EXTRACTED INFORMATION -
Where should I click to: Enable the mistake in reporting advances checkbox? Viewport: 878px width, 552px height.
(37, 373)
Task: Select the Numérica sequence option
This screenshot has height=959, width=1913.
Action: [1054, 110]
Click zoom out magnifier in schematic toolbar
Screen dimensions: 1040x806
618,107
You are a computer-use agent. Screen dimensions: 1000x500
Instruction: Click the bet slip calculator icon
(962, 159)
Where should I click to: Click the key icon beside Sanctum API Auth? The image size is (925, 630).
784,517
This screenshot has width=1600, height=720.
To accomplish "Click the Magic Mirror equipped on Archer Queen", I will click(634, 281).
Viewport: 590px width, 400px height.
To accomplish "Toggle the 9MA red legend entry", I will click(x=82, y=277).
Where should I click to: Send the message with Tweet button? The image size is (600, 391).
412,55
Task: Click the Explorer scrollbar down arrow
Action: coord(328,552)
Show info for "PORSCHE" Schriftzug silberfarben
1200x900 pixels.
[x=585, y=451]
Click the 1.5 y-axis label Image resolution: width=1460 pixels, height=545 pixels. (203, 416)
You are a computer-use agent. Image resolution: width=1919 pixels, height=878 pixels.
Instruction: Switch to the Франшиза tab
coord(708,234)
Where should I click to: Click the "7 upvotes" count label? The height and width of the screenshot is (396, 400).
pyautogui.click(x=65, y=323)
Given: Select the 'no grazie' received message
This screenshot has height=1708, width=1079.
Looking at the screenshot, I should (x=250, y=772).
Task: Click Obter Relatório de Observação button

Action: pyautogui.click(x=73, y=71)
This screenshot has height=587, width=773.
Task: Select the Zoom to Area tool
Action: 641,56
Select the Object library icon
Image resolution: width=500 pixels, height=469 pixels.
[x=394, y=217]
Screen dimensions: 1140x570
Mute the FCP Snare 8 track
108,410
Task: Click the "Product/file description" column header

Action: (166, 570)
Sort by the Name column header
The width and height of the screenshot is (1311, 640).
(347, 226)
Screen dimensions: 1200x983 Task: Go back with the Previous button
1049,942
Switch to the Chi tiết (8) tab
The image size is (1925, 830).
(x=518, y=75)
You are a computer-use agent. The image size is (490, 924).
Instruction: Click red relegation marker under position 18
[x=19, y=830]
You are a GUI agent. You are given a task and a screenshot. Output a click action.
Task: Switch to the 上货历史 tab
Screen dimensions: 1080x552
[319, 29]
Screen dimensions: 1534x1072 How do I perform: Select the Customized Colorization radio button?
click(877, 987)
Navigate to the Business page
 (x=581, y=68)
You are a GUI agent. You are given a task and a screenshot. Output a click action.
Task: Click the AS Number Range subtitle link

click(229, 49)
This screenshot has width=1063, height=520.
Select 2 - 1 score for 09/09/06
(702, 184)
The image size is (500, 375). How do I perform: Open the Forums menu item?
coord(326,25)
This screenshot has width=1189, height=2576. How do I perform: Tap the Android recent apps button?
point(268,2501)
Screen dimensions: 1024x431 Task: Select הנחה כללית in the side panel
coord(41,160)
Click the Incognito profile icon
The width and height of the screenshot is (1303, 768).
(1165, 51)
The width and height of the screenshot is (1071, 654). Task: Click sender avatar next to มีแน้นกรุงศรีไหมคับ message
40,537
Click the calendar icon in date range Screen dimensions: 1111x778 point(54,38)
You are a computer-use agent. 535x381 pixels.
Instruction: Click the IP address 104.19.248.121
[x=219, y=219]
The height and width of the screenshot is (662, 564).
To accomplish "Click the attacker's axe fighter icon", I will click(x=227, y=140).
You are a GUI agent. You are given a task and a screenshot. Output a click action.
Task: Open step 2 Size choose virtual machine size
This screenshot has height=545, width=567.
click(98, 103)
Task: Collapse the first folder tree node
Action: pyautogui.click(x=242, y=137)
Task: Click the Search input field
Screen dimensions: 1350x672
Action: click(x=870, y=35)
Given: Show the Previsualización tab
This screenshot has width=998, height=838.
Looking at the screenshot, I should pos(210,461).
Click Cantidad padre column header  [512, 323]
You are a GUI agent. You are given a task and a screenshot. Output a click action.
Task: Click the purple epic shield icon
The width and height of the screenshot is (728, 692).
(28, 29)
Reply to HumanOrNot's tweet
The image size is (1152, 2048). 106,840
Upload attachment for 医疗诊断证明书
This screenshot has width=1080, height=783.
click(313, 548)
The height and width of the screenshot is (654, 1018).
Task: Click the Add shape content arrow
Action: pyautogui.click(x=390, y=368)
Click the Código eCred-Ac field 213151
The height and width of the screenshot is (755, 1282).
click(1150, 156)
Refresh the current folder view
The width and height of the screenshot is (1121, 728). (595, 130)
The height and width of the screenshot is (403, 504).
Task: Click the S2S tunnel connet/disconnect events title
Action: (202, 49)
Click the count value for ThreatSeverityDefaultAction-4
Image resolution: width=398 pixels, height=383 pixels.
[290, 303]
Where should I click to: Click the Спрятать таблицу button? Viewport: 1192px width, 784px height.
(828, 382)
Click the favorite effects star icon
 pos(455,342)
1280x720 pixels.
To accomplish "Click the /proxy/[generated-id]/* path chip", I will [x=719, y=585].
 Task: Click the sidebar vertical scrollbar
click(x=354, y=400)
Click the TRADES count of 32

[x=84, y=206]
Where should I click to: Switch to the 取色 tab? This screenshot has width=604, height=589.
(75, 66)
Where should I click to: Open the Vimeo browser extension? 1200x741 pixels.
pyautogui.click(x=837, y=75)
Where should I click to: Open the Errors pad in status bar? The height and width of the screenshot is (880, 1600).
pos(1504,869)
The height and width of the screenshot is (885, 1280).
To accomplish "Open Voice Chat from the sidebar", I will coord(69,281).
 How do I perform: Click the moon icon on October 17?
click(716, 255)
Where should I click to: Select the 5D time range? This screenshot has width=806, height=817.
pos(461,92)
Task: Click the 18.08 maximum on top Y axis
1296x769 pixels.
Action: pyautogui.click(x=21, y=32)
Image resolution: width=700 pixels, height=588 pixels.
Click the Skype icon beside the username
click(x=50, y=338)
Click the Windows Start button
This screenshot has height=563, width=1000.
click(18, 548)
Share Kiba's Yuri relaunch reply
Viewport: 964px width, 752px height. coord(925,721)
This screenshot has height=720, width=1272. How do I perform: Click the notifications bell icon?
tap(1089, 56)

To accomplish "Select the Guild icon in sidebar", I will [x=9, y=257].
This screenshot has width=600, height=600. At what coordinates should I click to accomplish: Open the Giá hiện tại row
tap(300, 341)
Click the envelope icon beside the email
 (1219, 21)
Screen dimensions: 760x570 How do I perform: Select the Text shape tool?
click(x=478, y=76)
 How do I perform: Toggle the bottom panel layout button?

WHAT NEEDS TO BE DONE - Reproduce all entries. Keep them exact.

TASK ANSWER -
Where should I click to: Enable the mistake in reporting advances checkbox? Viewport: 878px width, 552px height.
(37, 373)
Task: Select the Numérica sequence option
This screenshot has height=959, width=1913.
Action: [1054, 110]
Click zoom out magnifier in schematic toolbar
Screen dimensions: 1040x806
618,107
You are a computer-use agent. Screen dimensions: 1000x500
Instruction: Click the bet slip calculator icon
(962, 159)
Where should I click to: Click the key icon beside Sanctum API Auth? The image size is (925, 630).
784,517
This screenshot has width=1600, height=720.
To accomplish "Click the Magic Mirror equipped on Archer Queen", I will click(634, 281).
Viewport: 590px width, 400px height.
To accomplish "Toggle the 9MA red legend entry", I will click(x=82, y=277).
Where should I click to: Send the message with Tweet button? The image size is (600, 391).
412,55
Task: Click the Explorer scrollbar down arrow
Action: coord(328,552)
Show info for "PORSCHE" Schriftzug silberfarben
1200x900 pixels.
[x=585, y=451]
Click the 1.5 y-axis label Image resolution: width=1460 pixels, height=545 pixels. (203, 416)
You are a computer-use agent. Image resolution: width=1919 pixels, height=878 pixels.
Instruction: Switch to the Франшиза tab
coord(708,234)
Where should I click to: Click the "7 upvotes" count label? The height and width of the screenshot is (396, 400).
pyautogui.click(x=65, y=323)
Given: Select the 'no grazie' received message
This screenshot has height=1708, width=1079.
Looking at the screenshot, I should (x=250, y=772).
Task: Click Obter Relatório de Observação button

Action: pyautogui.click(x=73, y=71)
This screenshot has height=587, width=773.
Task: Select the Zoom to Area tool
Action: 641,56
Select the Object library icon
Image resolution: width=500 pixels, height=469 pixels.
[x=394, y=217]
Screen dimensions: 1140x570
Mute the FCP Snare 8 track
108,410
Task: Click the "Product/file description" column header

Action: (166, 570)
Sort by the Name column header
The width and height of the screenshot is (1311, 640).
(347, 226)
Screen dimensions: 1200x983 Task: Go back with the Previous button
1049,942
Switch to the Chi tiết (8) tab
The image size is (1925, 830).
(x=518, y=75)
You are a computer-use agent. The image size is (490, 924).
Instruction: Click red relegation marker under position 18
[x=19, y=830]
You are a GUI agent. You are given a task and a screenshot. Output a click action.
Task: Switch to the 上货历史 tab
Screen dimensions: 1080x552
[319, 29]
Screen dimensions: 1534x1072 How do I perform: Select the Customized Colorization radio button?
click(877, 987)
Navigate to the Business page
 (x=581, y=68)
You are a GUI agent. You are given a task and a screenshot. Output a click action.
Task: Click the AS Number Range subtitle link

click(229, 49)
This screenshot has width=1063, height=520.
Select 2 - 1 score for 09/09/06
(702, 184)
The image size is (500, 375). How do I perform: Open the Forums menu item?
coord(326,25)
This screenshot has width=1189, height=2576. How do I perform: Tap the Android recent apps button?
point(268,2501)
Screen dimensions: 1024x431 Task: Select הנחה כללית in the side panel
coord(41,160)
Click the Incognito profile icon
The width and height of the screenshot is (1303, 768).
(1165, 51)
The width and height of the screenshot is (1071, 654). Task: Click sender avatar next to มีแน้นกรุงศรีไหมคับ message
40,537
Click the calendar icon in date range Screen dimensions: 1111x778 point(54,38)
You are a computer-use agent. 535x381 pixels.
Instruction: Click the IP address 104.19.248.121
[x=219, y=219]
The height and width of the screenshot is (662, 564).
To accomplish "Click the attacker's axe fighter icon", I will click(x=227, y=140).
You are a GUI agent. You are given a task and a screenshot. Output a click action.
Task: Open step 2 Size choose virtual machine size
This screenshot has height=545, width=567.
click(98, 103)
Task: Collapse the first folder tree node
Action: pyautogui.click(x=242, y=137)
Task: Click the Search input field
Screen dimensions: 1350x672
Action: click(x=870, y=35)
Given: Show the Previsualización tab
This screenshot has width=998, height=838.
Looking at the screenshot, I should pos(210,461).
Click Cantidad padre column header  [512, 323]
You are a GUI agent. You are given a task and a screenshot. Output a click action.
Task: Click the purple epic shield icon
The width and height of the screenshot is (728, 692).
(28, 29)
Reply to HumanOrNot's tweet
The image size is (1152, 2048). 106,840
Upload attachment for 医疗诊断证明书
This screenshot has width=1080, height=783.
click(313, 548)
The height and width of the screenshot is (654, 1018).
Task: Click the Add shape content arrow
Action: pyautogui.click(x=390, y=368)
Click the Código eCred-Ac field 213151
The height and width of the screenshot is (755, 1282).
click(1150, 156)
Refresh the current folder view
The width and height of the screenshot is (1121, 728). (595, 130)
The height and width of the screenshot is (403, 504).
Task: Click the S2S tunnel connet/disconnect events title
Action: (202, 49)
Click the count value for ThreatSeverityDefaultAction-4
Image resolution: width=398 pixels, height=383 pixels.
[290, 303]
Where should I click to: Click the Спрятать таблицу button? Viewport: 1192px width, 784px height.
(828, 382)
Click the favorite effects star icon
 pos(455,342)
1280x720 pixels.
To accomplish "Click the /proxy/[generated-id]/* path chip", I will [x=719, y=585].
 Task: Click the sidebar vertical scrollbar
click(x=354, y=400)
Click the TRADES count of 32

[x=84, y=206]
Where should I click to: Switch to the 取色 tab? This screenshot has width=604, height=589.
(75, 66)
Where should I click to: Open the Vimeo browser extension? 1200x741 pixels.
pyautogui.click(x=837, y=75)
Where should I click to: Open the Errors pad in status bar? The height and width of the screenshot is (880, 1600).
pos(1504,869)
The height and width of the screenshot is (885, 1280).
To accomplish "Open Voice Chat from the sidebar", I will coord(69,281).
 How do I perform: Click the moon icon on October 17?
click(716, 255)
Where should I click to: Select the 5D time range? This screenshot has width=806, height=817.
pos(461,92)
Task: Click the 18.08 maximum on top Y axis
1296x769 pixels.
Action: pyautogui.click(x=21, y=32)
Image resolution: width=700 pixels, height=588 pixels.
Click the Skype icon beside the username
click(x=50, y=338)
Click the Windows Start button
This screenshot has height=563, width=1000.
click(18, 548)
Share Kiba's Yuri relaunch reply
Viewport: 964px width, 752px height. coord(925,721)
This screenshot has height=720, width=1272. How do I perform: Click the notifications bell icon?
tap(1089, 56)

To accomplish "Select the Guild icon in sidebar", I will [x=9, y=257].
This screenshot has width=600, height=600. At what coordinates should I click to accomplish: Open the Giá hiện tại row
tap(300, 341)
Click the envelope icon beside the email
 (1219, 21)
Screen dimensions: 760x570 How do I perform: Select the Text shape tool?
click(x=478, y=76)
 How do I perform: Toggle the bottom panel layout button?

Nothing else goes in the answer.